Sunday, June 21, 2015

Adult onset, by Ann-Marie Macdonald



Mary Rose MacKinnon is a 48 year old who has two children with her wife, Hilary.  Matthew, 6, is adopted, and his younger sister Maggie, who is 2, was born to Hilary, the younger of the couple, on their last chance to conceive.  Mary Rose (also known as “Mister” after her initials) has written two successful young adult novels, but has taken a break from starting the final book in the trilogy to stay home with the children while Hilary works.  It is a stereotypically domestic life that Mary Rose had never imagined during her younger, wilder years.  During a week-long period while Hilary is out of town working on a play, Mary Rose begins to confront some of her own history as she struggles to be a loving parent, particularly to Maggie, a willful child like most two year olds.  Her father was a Canadian military man and the family moved frequently, including a stint in Germany.

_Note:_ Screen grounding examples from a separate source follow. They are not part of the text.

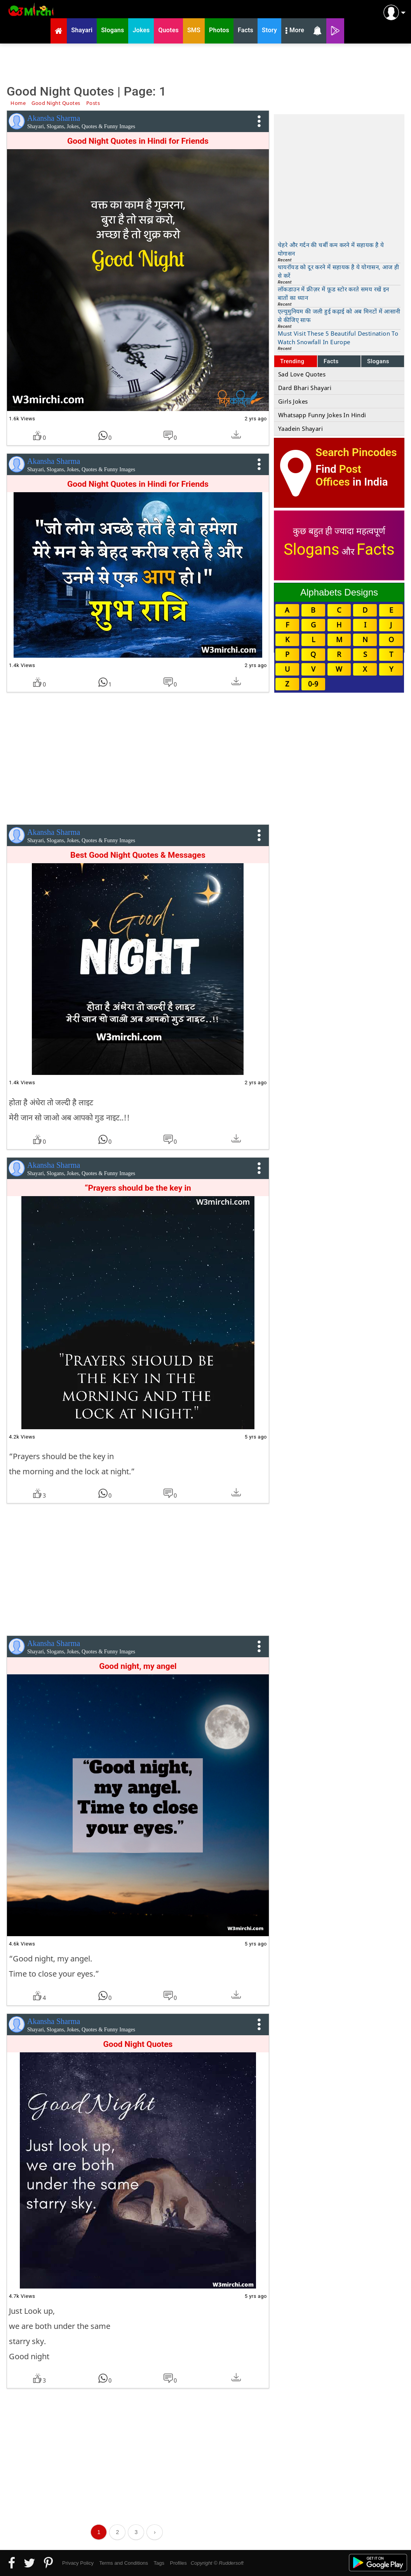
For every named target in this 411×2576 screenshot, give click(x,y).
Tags (159, 2563)
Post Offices (338, 475)
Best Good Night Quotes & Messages (138, 855)
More (295, 31)
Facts (331, 361)
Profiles (178, 2563)
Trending (292, 361)
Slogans (378, 361)
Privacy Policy (78, 2563)
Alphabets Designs (339, 592)
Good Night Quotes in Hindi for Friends (138, 484)
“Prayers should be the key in (138, 1188)
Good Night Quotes (137, 2044)
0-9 (313, 683)
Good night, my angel (138, 1666)
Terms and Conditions (123, 2563)
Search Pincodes (356, 452)
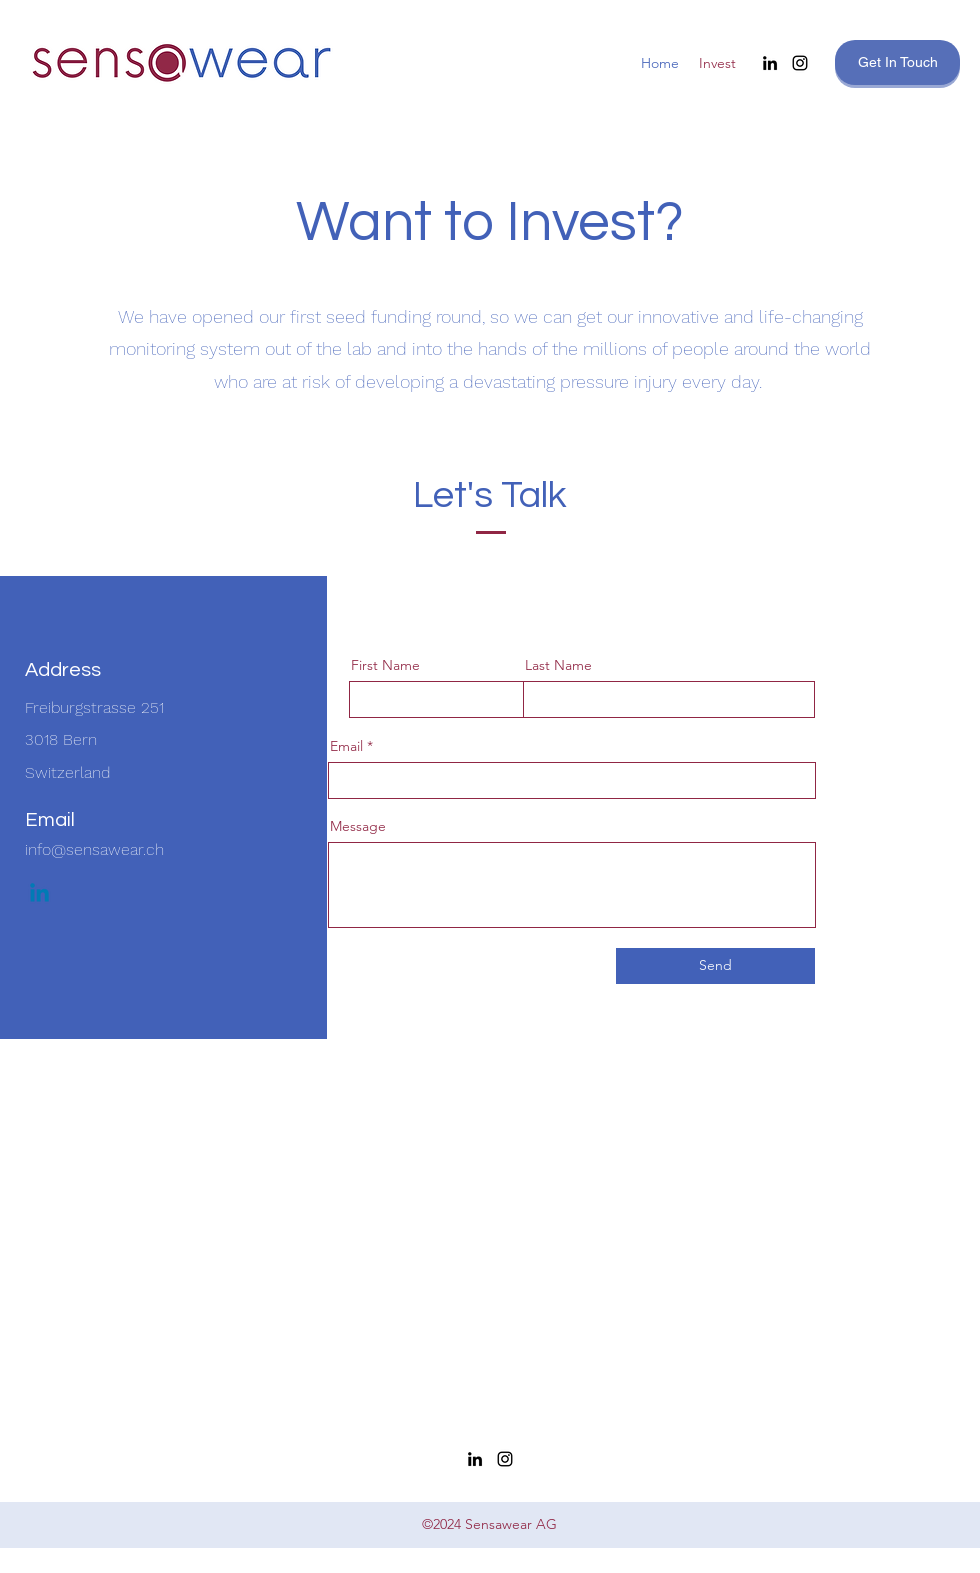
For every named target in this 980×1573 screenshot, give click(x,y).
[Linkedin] (39, 894)
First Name (385, 665)
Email (346, 746)
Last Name (558, 665)
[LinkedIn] (770, 63)
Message (358, 826)
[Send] (715, 966)
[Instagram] (800, 63)
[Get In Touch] (897, 62)
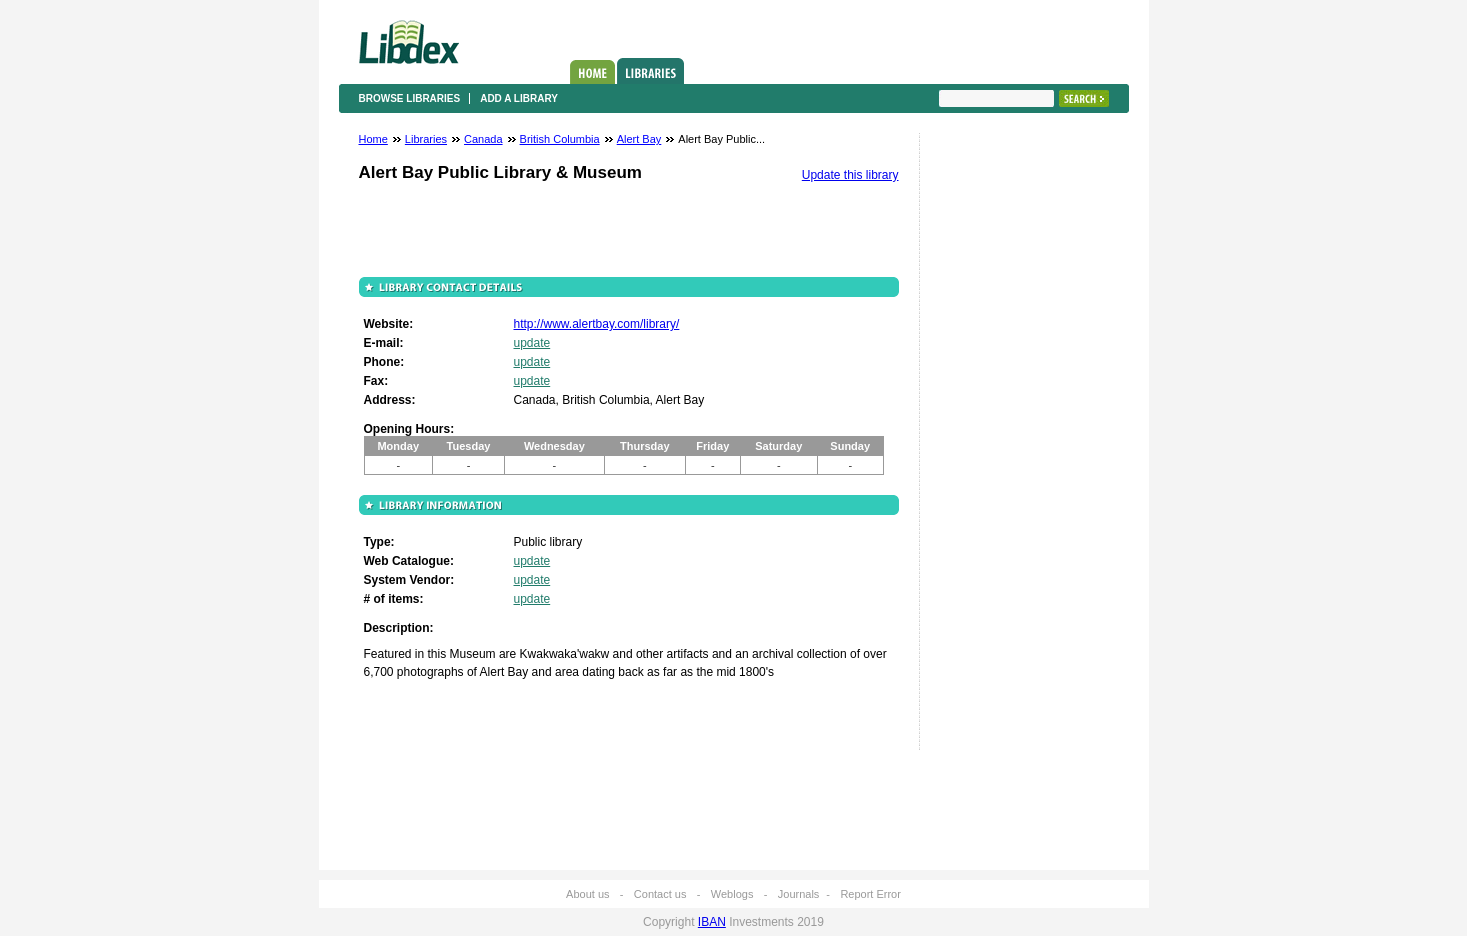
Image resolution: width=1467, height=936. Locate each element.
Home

Her mother, Dolly, the last of twelve children born to a Lebanese mother who married at thirteen, has only had three children – she feels that she “is not good at making babies.”  Mary Rose is the middle child, but there are other children born between her older sister Maureen and younger brother Andrew Patrick.  She is named after the “first” Mary Rose, who was stillborn and therefore not buried in the Church.  A son named Alexander lives long enough to be baptized and is buried.  These losses, and other miscarriages, were caused by Rh factor, but that is of little consolation to Dolly, who retreats into depression and turns away from Mary Rose after she is born.  Mary Rose also bears the scars of two surgeries done before she was fourteen for bone cysts on her upper arm which cause it to be easily broken.  Add to this her parents’ inability for many years to accept her “lifestyle” which they feel she has “chosen,” and it isn’t hard to understand why being a parent herself is hard for her.  But despite this rather grim outline and the serious treatment of post-partum depression, child abuse, and the difficulties of coming out as a lesbian, much of the book is a dead-on and often funny depiction of life sandwiched between small children and elderly parents.  A complex and multi-layered book that has the feel of autobiography even if it isn’t.  I recommend it highly.  381 pp.